Recurrent Layers

Recurrent

keras.layers.recurrent.Recurrent(return_sequences=False, return_state=False, go_backwards=False, stateful=False, unroll=False, implementation=0)

Abstract base class for recurrent layers.

Do not use in a model -- it's not a valid layer! Use its children classes LSTM, GRU and SimpleRNN instead.

All recurrent layers (LSTM, GRU, SimpleRNN) also follow the specifications of this class and accept the keyword arguments listed below.

Example

# as the first layer in a Sequential model
model = Sequential()
model.add(LSTM(32, input_shape=(10, 64)))
# now model.output_shape == (None, 32)
# note: `None` is the batch dimension.

# for subsequent layers, no need to specify the input size:
model.add(LSTM(16))

# to stack recurrent layers, you must use return_sequences=True
# on any recurrent layer that feeds into another recurrent layer.
# note that you only need to specify the input size on the first layer.
model = Sequential()
model.add(LSTM(64, input_dim=64, input_length=10, return_sequences=True))
model.add(LSTM(32, return_sequences=True))
model.add(LSTM(10))

→ **Element lookup records**:
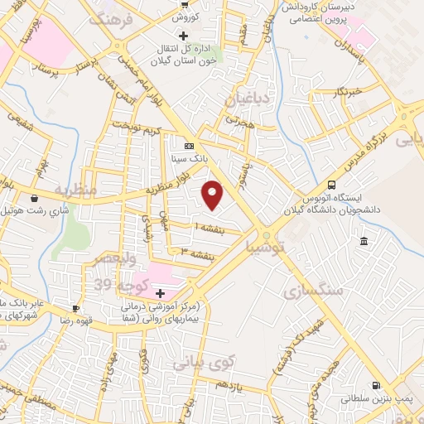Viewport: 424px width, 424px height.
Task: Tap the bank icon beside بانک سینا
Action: [x=189, y=143]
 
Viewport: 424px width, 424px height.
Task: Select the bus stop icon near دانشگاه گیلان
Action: [x=332, y=186]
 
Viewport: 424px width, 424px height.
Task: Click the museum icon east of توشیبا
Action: [x=364, y=241]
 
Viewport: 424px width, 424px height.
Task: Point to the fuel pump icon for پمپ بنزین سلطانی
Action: [x=378, y=385]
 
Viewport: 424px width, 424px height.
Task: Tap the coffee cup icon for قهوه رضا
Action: [x=76, y=309]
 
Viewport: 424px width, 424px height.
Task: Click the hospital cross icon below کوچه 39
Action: [x=160, y=293]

→ **WORK TO BE COMPLETED**: Print the stretch of the recurrent layers text from "model.add(LSTM(32, input_shape=(10, 64)))" through "the first layer.", copying it exactly.

→ **THE OUTPUT**:
model.add(LSTM(32, input_shape=(10, 64)))
# now model.output_shape == (None, 32)
# note: `None` is the batch dimension.

# for subsequent layers, no need to specify the input size:
model.add(LSTM(16))

# to stack recurrent layers, you must use return_sequences=True
# on any recurrent layer that feeds into another recurrent layer.
# note that you only need to specify the input size on the first layer.